Il s’agit de recréer musicalement et de manière stylisée et déformée les bruits de ville, de fête, d’égout etc.. L’effet est de plonger le spectateur dans un univers légèrement oppressant et que l’ouie soit constamment sollicitée. Marco Trosi ponctue les différents moments avec des pastiches de musique classique et de variété française pour souligner le côté romantique et midinette du personnage
LA TRUIE
Nathalie Boulin a un demi masque de truie avec groin et pommettes ainsi qu’une perruque blonde peroxydée. Elle porte une combinaison gonflée créant un postérieur imposant ainsi que six mamelles visibles de par leur volume de manière subtile sous sa robe mauve, printanière et fleurie. Sur la robe, une blouse blanche de parfumeuse masseuse, déchirée et sale. Cette apparence imposée dès le départ semblera très vite « normale » au spectateur. Ainsi grâce aux éclairages très précis, c’est surtout le public qui imaginera les transformations de notre Truie d’humaine en cochonne et vis versa. On pourra ainsi se poser la question qui traverse Truismes, à savoir si ce costume est vraiment réel, si ce récit est vrai ou fantasmé.

==================================================

(Énoncé 1) Reproduisez à l'identique les lignes des entrées, en commençant à celle qui contient « The width and » et en vous arrêtant après celle qui contient « Click the Configuration ».
L'extrait et les entrées n'ont aucun lien entre eux.

==================================================

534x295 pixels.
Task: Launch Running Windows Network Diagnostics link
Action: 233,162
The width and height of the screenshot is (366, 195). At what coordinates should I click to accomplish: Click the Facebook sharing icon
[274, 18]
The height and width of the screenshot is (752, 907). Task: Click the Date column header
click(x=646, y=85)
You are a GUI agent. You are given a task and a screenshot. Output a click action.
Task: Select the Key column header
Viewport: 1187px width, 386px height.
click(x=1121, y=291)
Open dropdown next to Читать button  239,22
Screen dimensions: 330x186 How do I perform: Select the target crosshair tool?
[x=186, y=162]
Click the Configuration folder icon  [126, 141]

==================================================

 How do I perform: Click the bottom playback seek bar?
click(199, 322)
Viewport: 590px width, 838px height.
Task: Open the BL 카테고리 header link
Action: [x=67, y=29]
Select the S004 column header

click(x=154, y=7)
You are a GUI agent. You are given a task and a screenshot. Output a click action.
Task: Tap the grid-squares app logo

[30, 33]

==================================================

(Énoncé 2) D'après l'extrait, combien de mamelles Nathalie Boulin porte-t-elle sous sa robe ?

(Réponse finale 1)
The width and height of the screenshot is (366, 195). At what coordinates should I click to accomplish: Click the Facebook sharing icon
[274, 18]
The height and width of the screenshot is (752, 907). Task: Click the Date column header
click(x=646, y=85)
You are a GUI agent. You are given a task and a screenshot. Output a click action.
Task: Select the Key column header
Viewport: 1187px width, 386px height.
click(x=1121, y=291)
Open dropdown next to Читать button  239,22
Screen dimensions: 330x186 How do I perform: Select the target crosshair tool?
[x=186, y=162]
Click the Configuration folder icon  [126, 141]

(Réponse finale 2) Six mamelles.